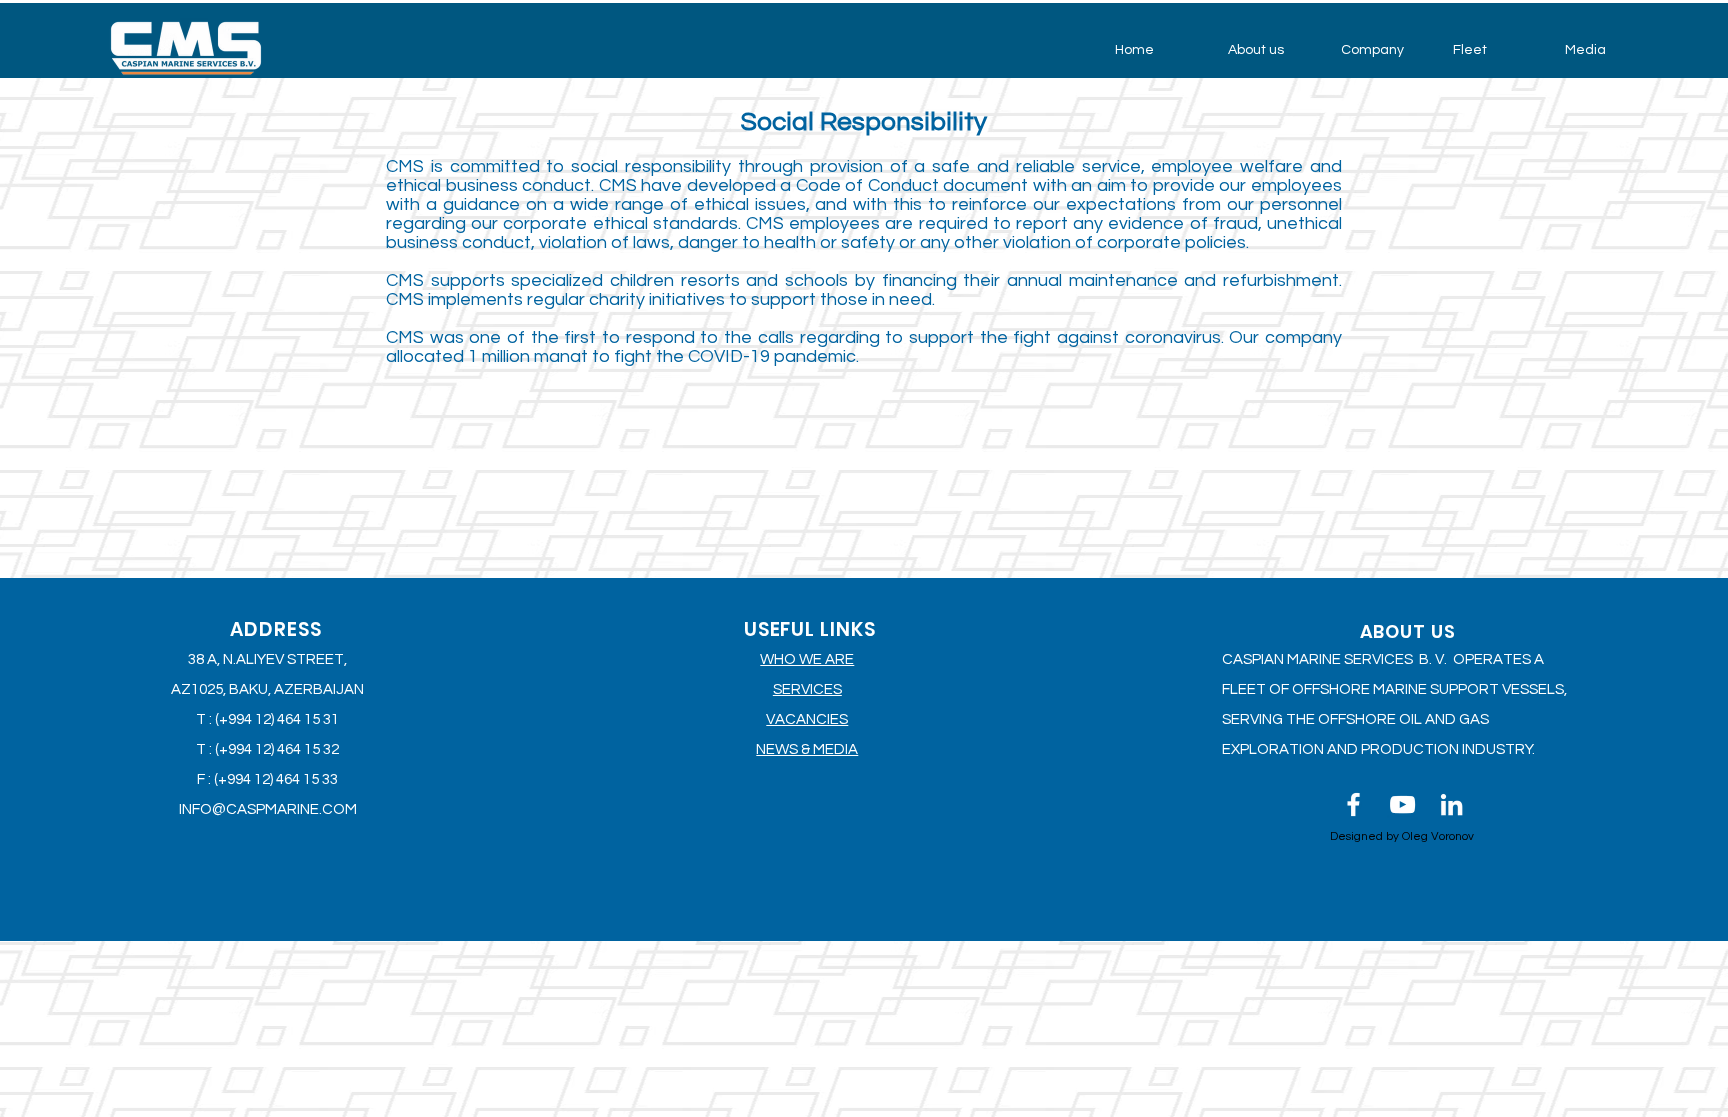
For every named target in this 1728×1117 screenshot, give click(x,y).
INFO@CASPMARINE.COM (268, 809)
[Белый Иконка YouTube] (1402, 804)
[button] (1269, 50)
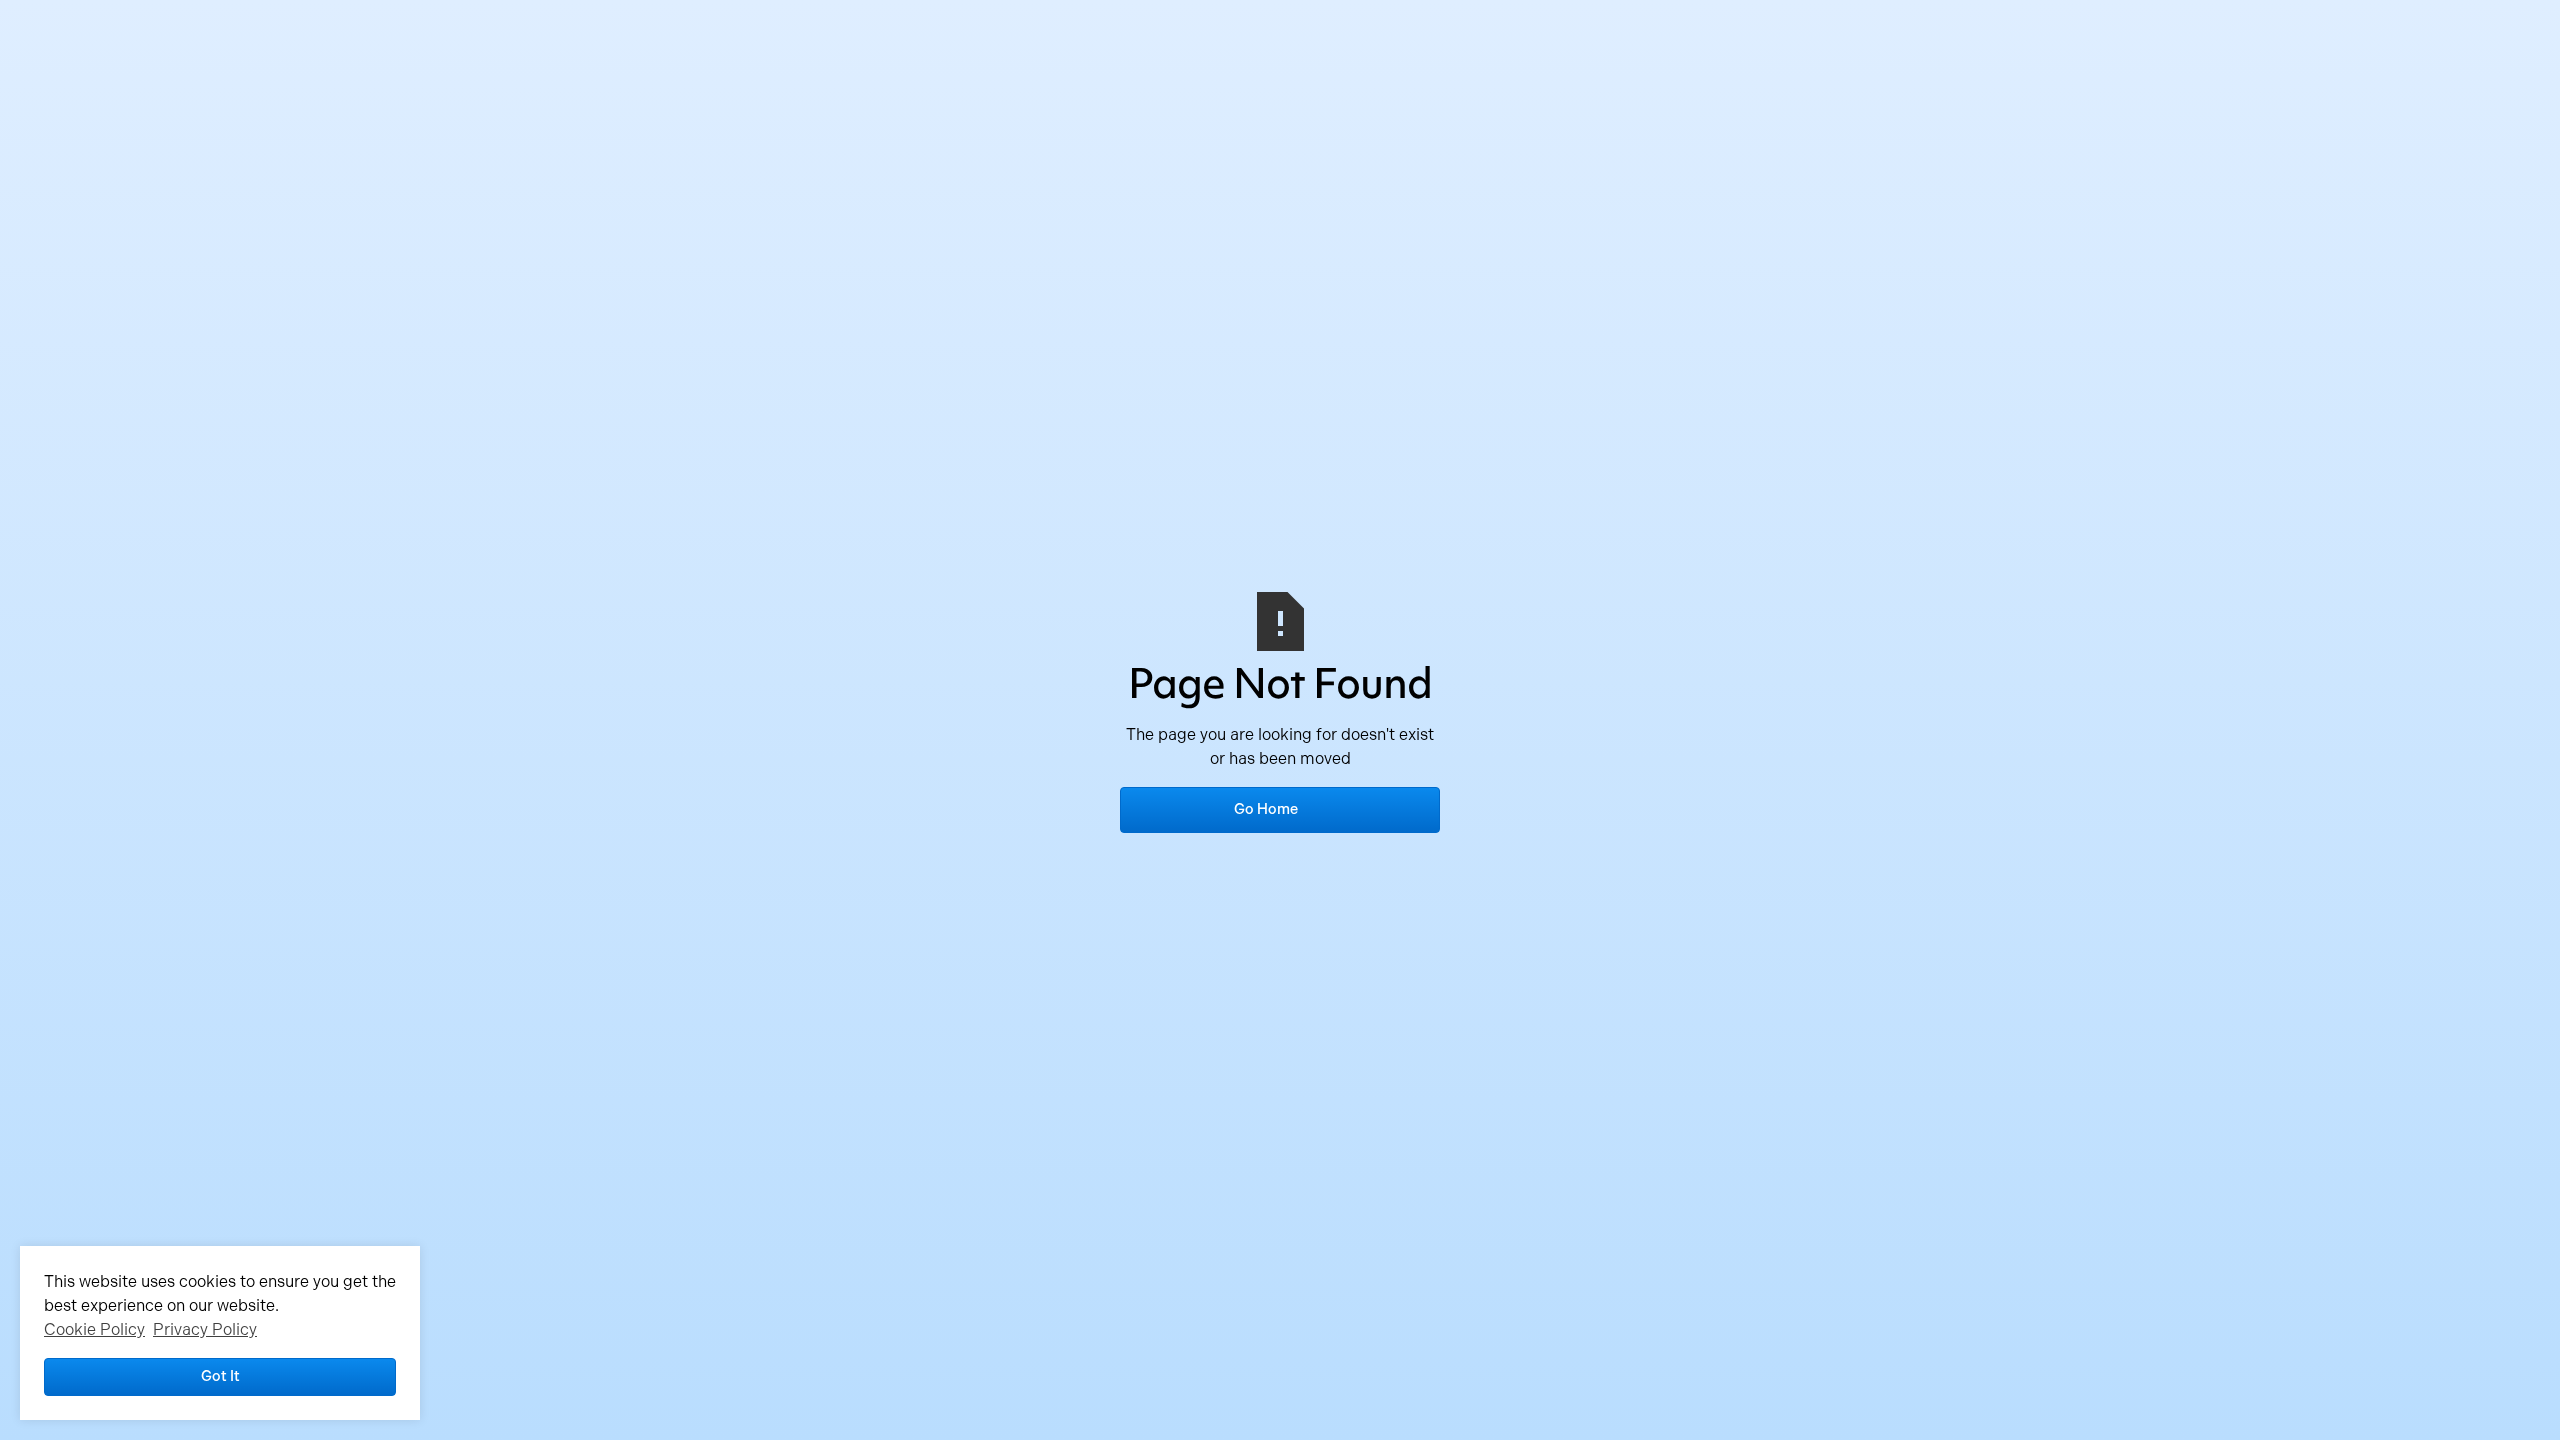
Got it (220, 1376)
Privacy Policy (205, 1329)
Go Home (1266, 809)
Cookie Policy (94, 1329)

> [What to produce]:
What is needed is an exact restatement of every line from the one containing "INFO@CASPMARINE.COM (268, 809)" through the last line of the records, pictures left out.

> [Solution]:
INFO@CASPMARINE.COM (268, 809)
[Белый Иконка YouTube] (1402, 804)
[button] (1269, 50)
Got it (220, 1376)
Privacy Policy (205, 1329)
Go Home (1266, 809)
Cookie Policy (94, 1329)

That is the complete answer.